Passage given:
Melanie Musson of 360quoteLLC makes duplicate data remedies a monthly practice. Says Musson, “The database isn’t streamlined if there is duplicate data, and it takes more time to wade through it. It’s also easy to have inaccuracies.” Musson says the regular practice of database cleansing is “very easy, it just needs to be done.” Musson uses the Duplicate Detector tool Dropcontact to clean things up.
“Sometimes, reps will create a new entry and only have a portion of the data on hand that exists in the other record. A customer might fill out a form a year apart, after much of their information has changed, resulting in two similar but different records. “
“Other times, records start as exact duplicates. Over time, only one of the two records will be updated with new data as it is collected, leading to two similar records with partial matching information. This can be confusing as your reps will have a hard time distinguishing what the right record is. Over time, the two records may receive their own updates and diverge, keeping your marketing and sales reps from having a single customer view. “
Duplicate data makes things harder than they have to be, points out Kimmie Champlin of Clutch.co. “When data is duplicated, your CRM is significantly harder to use. Both your sales team that rely on the CRM to manage their daily productivity and your automation efforts will struggle to find the most appropriate point of contact. Ultimately, emails get sent or calls get made to the wrong person or wrong place, resulting in lost opportunities.”

Exercises to complete:
**1.** In the passage on duplicate data, which tool does Melanie Musson use to clean up her database?
**2.** Echo, word for word, everything in the passage on duplicate data from "Melanie Musson of" down to "clean things up.".

Given information:
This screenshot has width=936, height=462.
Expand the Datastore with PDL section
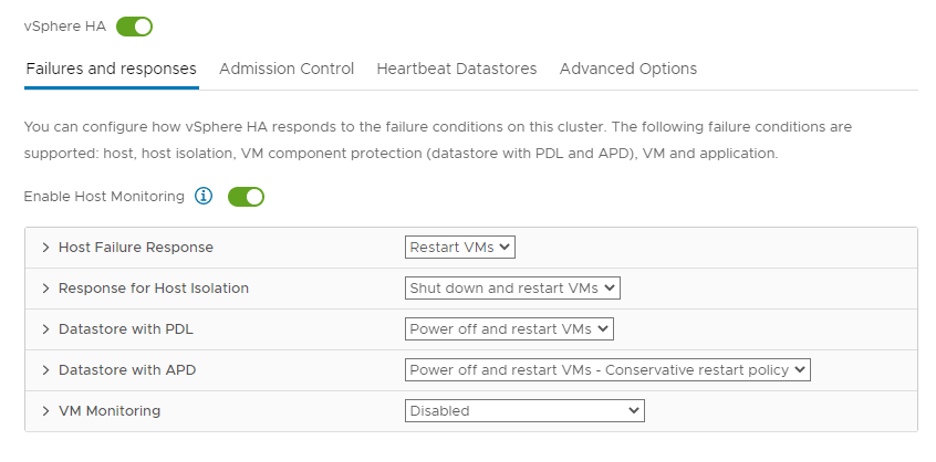(46, 329)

Solutions to the exercise:
**1.** Dropcontact

**2.**
Melanie Musson of 360quoteLLC makes duplicate data remedies a monthly practice. Says Musson, “The database isn’t streamlined if there is duplicate data, and it takes more time to wade through it. It’s also easy to have inaccuracies.” Musson says the regular practice of database cleansing is “very easy, it just needs to be done.” Musson uses the Duplicate Detector tool Dropcontact to clean things up.